Gravure d’Edward Viiralt graveur et peintre Estonien.

Je ne sais plus comment j’ai commencé à considérer mes pensées pour ce qu’elles étaient, juste des pensées qui ne cessent jamais de me traverser l’esprit et pas grand chose d’autre.

Aucune ne saurait vraiment prendre le pas sur les autres, elles sont égales parfaitement, les bonnes comme les mauvaises et même cette manière de considérer le bon et le mauvais m’a toujours semblé parfaitement convenu d’avance autant qu’illusoire.

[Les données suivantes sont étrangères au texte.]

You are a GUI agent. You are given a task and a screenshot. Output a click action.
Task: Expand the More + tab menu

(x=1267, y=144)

Une bonne chose à première vue provoque un choix en son sens, crée un chemin mais au premier virage venu déclenchera une succession de mauvaises choses et inversement.

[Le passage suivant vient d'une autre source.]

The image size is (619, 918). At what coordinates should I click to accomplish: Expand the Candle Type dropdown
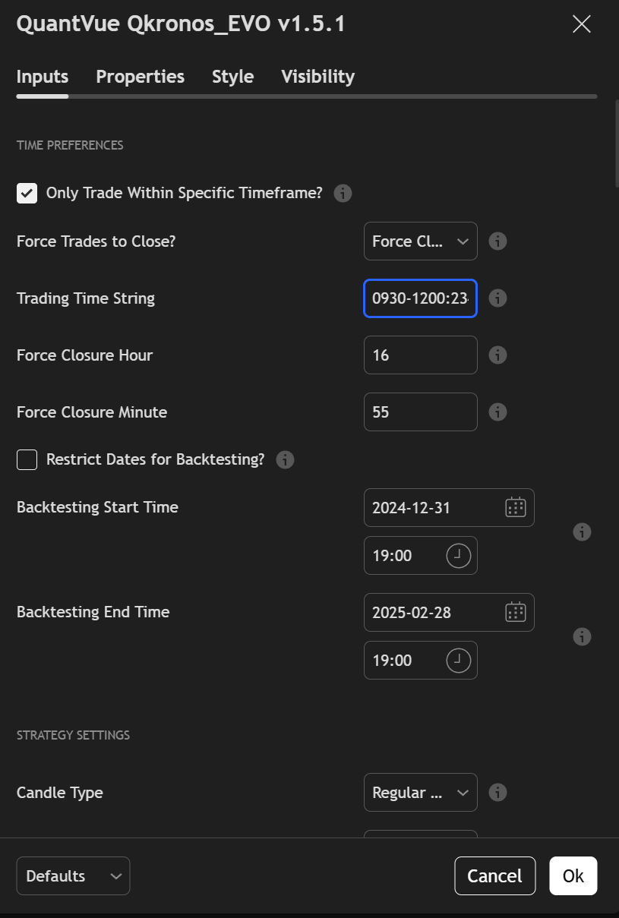coord(420,793)
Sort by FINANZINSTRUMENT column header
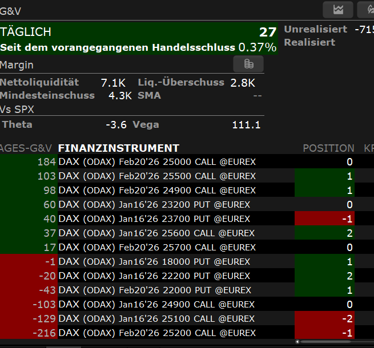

Nous ne pourrons jamais savoir si tel ou tel choix se fera sans douleur, puisqu’avant tout nous décidons surtout de ne pas vouloir souffrir.

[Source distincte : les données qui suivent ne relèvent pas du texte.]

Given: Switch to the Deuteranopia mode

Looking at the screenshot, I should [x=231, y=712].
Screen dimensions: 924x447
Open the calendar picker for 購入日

C’est qu’on ne cesse jamais de se faire des idées sur tout bien avant que la moindre chose n’advienne. Et, lorsqu’elle se présente enfin, tout caractère de nouveauté en sera étouffé dans l’oeuf par notre obsession à la rapprocher, à la ranger dans un tiroir, un classement, avec une belle étiquette  » déjà vu » ou « déjà connu ».

Et pourtant il faut bien vivre et il est nécessaire d’oublier tout cela si l’on veut vivre n’est-ce pas ? alors on se transforme en une sorte de marionnette de ces pensées qui ne cessent jamais d’aller et venir. Les plus malins sont souvent les plus sots aussi qui en prennent soudain conscience et qui imagine être leur propre marionnettiste.

Nul ne sait vraiment qui agite tous ces fils auxquels nos existences sont suspendues. Certain parlent de Dieu, d’autres du diable en imaginant qu’ils puissent par un mot savoir ce que c’est.

Dans le fond des choses nous sommes des marionnettes dans les coulisses d’un gigantesque théâtre et nous ne croisons jamais le marionnettiste.